Task
Nothing but an exact copy of the records below counts as the answer.

.....

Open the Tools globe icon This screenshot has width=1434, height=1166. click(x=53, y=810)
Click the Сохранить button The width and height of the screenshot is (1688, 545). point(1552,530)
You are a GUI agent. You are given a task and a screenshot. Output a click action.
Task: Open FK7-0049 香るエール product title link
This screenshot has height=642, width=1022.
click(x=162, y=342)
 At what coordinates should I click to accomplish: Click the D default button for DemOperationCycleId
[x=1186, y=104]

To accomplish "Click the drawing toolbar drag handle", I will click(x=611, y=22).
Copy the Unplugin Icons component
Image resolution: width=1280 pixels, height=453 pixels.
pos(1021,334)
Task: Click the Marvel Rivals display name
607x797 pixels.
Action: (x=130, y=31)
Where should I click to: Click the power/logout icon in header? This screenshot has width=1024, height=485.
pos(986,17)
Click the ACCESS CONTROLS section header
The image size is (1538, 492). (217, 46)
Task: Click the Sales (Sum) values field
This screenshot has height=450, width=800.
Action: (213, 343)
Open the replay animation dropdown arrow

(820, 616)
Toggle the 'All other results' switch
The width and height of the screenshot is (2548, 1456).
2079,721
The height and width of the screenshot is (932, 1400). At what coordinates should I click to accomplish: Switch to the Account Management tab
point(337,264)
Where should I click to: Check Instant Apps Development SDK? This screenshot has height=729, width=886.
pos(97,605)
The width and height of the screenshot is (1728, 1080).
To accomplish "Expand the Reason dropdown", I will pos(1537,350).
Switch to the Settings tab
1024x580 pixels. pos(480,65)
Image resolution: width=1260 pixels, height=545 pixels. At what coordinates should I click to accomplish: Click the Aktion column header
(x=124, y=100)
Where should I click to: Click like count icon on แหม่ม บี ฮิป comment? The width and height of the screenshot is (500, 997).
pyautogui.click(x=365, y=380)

.....

Answer box
Open the Tools globe icon This screenshot has width=1434, height=1166. click(x=53, y=810)
Click the Сохранить button The width and height of the screenshot is (1688, 545). point(1552,530)
You are a GUI agent. You are given a task and a screenshot. Output a click action.
Task: Open FK7-0049 香るエール product title link
This screenshot has height=642, width=1022.
click(x=162, y=342)
 At what coordinates should I click to accomplish: Click the D default button for DemOperationCycleId
[x=1186, y=104]

To accomplish "Click the drawing toolbar drag handle", I will click(x=611, y=22).
Copy the Unplugin Icons component
Image resolution: width=1280 pixels, height=453 pixels.
pos(1021,334)
Task: Click the Marvel Rivals display name
607x797 pixels.
Action: (x=130, y=31)
Where should I click to: Click the power/logout icon in header? This screenshot has width=1024, height=485.
pos(986,17)
Click the ACCESS CONTROLS section header
The image size is (1538, 492). (217, 46)
Task: Click the Sales (Sum) values field
This screenshot has height=450, width=800.
Action: (213, 343)
Open the replay animation dropdown arrow

(820, 616)
Toggle the 'All other results' switch
The width and height of the screenshot is (2548, 1456).
2079,721
The height and width of the screenshot is (932, 1400). At what coordinates should I click to accomplish: Switch to the Account Management tab
point(337,264)
Where should I click to: Check Instant Apps Development SDK? This screenshot has height=729, width=886.
pos(97,605)
The width and height of the screenshot is (1728, 1080).
To accomplish "Expand the Reason dropdown", I will pos(1537,350).
Switch to the Settings tab
1024x580 pixels. pos(480,65)
Image resolution: width=1260 pixels, height=545 pixels. At what coordinates should I click to accomplish: Click the Aktion column header
(x=124, y=100)
Where should I click to: Click like count icon on แหม่ม บี ฮิป comment? The width and height of the screenshot is (500, 997).
pyautogui.click(x=365, y=380)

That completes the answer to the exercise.